■ SOURCE RECORDS ■
● ● ● ● ● ● ●
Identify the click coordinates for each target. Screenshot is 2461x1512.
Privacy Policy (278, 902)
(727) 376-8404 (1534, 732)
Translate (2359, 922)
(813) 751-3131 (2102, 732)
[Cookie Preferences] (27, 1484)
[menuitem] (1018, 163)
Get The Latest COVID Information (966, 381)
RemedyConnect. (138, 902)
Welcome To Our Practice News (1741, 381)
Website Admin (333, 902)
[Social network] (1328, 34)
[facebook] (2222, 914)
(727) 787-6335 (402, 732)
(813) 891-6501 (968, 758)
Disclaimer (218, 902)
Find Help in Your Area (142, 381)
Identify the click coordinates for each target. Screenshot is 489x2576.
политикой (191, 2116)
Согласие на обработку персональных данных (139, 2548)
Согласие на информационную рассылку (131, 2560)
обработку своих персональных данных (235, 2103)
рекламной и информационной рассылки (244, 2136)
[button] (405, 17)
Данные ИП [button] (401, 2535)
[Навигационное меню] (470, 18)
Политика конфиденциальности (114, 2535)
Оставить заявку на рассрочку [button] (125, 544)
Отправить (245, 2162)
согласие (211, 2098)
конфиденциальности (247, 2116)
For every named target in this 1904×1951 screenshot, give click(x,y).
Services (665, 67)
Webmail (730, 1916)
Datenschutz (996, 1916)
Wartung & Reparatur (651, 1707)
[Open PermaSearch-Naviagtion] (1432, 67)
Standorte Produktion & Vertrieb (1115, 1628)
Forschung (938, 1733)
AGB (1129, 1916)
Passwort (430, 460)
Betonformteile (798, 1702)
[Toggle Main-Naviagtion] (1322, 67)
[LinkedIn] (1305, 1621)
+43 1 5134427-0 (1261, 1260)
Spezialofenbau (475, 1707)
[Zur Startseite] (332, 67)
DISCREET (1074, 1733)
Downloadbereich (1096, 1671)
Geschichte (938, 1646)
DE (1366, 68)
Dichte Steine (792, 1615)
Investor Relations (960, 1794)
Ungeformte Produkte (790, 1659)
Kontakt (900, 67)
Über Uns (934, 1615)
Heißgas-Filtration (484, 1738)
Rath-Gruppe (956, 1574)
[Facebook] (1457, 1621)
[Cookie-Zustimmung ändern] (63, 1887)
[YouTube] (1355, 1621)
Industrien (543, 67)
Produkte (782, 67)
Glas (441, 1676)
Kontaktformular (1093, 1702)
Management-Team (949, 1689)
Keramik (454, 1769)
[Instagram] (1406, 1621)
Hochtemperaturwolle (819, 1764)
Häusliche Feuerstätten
● ● ● ● ● ● ●
■ TASK BRIEF ■
Transcribe every record above so that nothing differs from the original.

■ SOLUTION ■
Identify the click coordinates for each target. Screenshot is 2461x1512.
Privacy Policy (278, 902)
(727) 376-8404 (1534, 732)
Translate (2359, 922)
(813) 751-3131 (2102, 732)
[Cookie Preferences] (27, 1484)
[menuitem] (1018, 163)
Get The Latest COVID Information (966, 381)
RemedyConnect. (138, 902)
Welcome To Our Practice News (1741, 381)
Website Admin (333, 902)
[Social network] (1328, 34)
[facebook] (2222, 914)
(727) 787-6335 (402, 732)
(813) 891-6501 (968, 758)
Disclaimer (218, 902)
Find Help in Your Area (142, 381)
Identify the click coordinates for each target. Screenshot is 489x2576.
политикой (191, 2116)
Согласие на обработку персональных данных (139, 2548)
Согласие на информационную рассылку (131, 2560)
обработку своих персональных данных (235, 2103)
рекламной и информационной рассылки (244, 2136)
[button] (405, 17)
Данные ИП [button] (401, 2535)
[Навигационное меню] (470, 18)
Политика конфиденциальности (114, 2535)
Оставить заявку на рассрочку [button] (125, 544)
Отправить (245, 2162)
согласие (211, 2098)
конфиденциальности (247, 2116)
For every named target in this 1904×1951 screenshot, give click(x,y).
Services (665, 67)
Webmail (730, 1916)
Datenschutz (996, 1916)
Wartung & Reparatur (651, 1707)
[Open PermaSearch-Naviagtion] (1432, 67)
Standorte Produktion & Vertrieb (1115, 1628)
Forschung (938, 1733)
AGB (1129, 1916)
Passwort (430, 460)
Betonformteile (798, 1702)
[Toggle Main-Naviagtion] (1322, 67)
[LinkedIn] (1305, 1621)
+43 1 5134427-0 (1261, 1260)
Spezialofenbau (475, 1707)
[Zur Startseite] (332, 67)
DISCREET (1074, 1733)
Downloadbereich (1096, 1671)
Geschichte (938, 1646)
DE (1366, 68)
Dichte Steine (792, 1615)
Investor Relations (960, 1794)
Ungeformte Produkte (790, 1659)
Kontakt (900, 67)
Über Uns (934, 1615)
Heißgas-Filtration (484, 1738)
Rath-Gruppe (956, 1574)
[Facebook] (1457, 1621)
[Cookie-Zustimmung ändern] (63, 1887)
[YouTube] (1355, 1621)
Industrien (543, 67)
Produkte (782, 67)
Glas (441, 1676)
Kontaktformular (1093, 1702)
Management-Team (949, 1689)
Keramik (454, 1769)
[Instagram] (1406, 1621)
Hochtemperaturwolle (819, 1764)
Häusliche Feuerstätten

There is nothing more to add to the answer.